Since you seem to be asking about the total number of successes (as in Poisson-binomial distribution in your example), then I understand that you count $c-1$ colors as "successes" and the $c$-th color as failure. To obtain distribution of total number of "successes" in such case you can notice that marginally multivariate hypergeometric distribution follows a hypergeometric distribution, so $k_\text{tot} = \sum_{i=1}^{c-1} k_i$ follows a hypergeometric distribution where you sample $n$ marbles from the urn containing $K_\text{tot} = \sum_{i=1}^{c-1} K_i $, since it is the same as subtracting $k_c$ from $n$, where $k_c$ itself is drawn from univariate hypergeometric distribution.

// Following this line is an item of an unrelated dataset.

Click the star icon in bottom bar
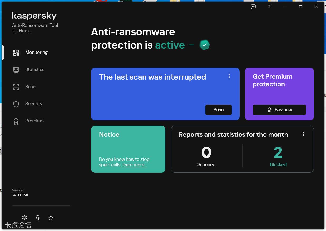326x231 pixels. tap(51, 218)
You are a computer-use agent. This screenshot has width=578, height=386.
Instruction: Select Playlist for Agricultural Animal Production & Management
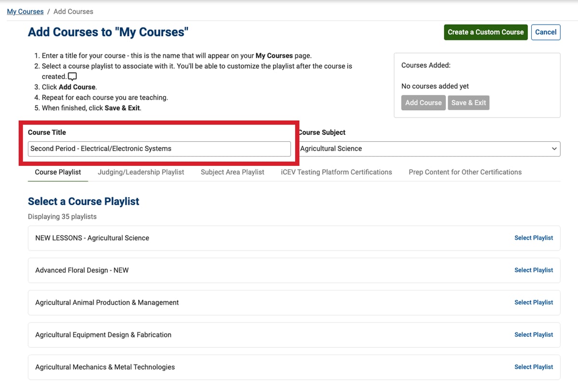(533, 303)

Saying this in plain English: simply imagine that you painted all the $1,\dots,c-1$ colorful marbles in black leaving the $c$-th marble untouched, so now you are drawing from the urn containing only two types of marbles (black vs $c$-th) and you do not need to care about all the kinds of marbles you started with.
So the case with finite number of marbles and drawing without replacement is simple. On another hand, if you are dealing with infinite numbers of marbles, then sampling with replacement does not differ from sampling without replacement, so you are dealing with Poisson-binomial distribution.
Notice that initial probabilities of drawing the balls are $p_i = K_i/N$, so if you are dealing with finite number of balls, then knowing the initial probabilities is the same as knowing the counts.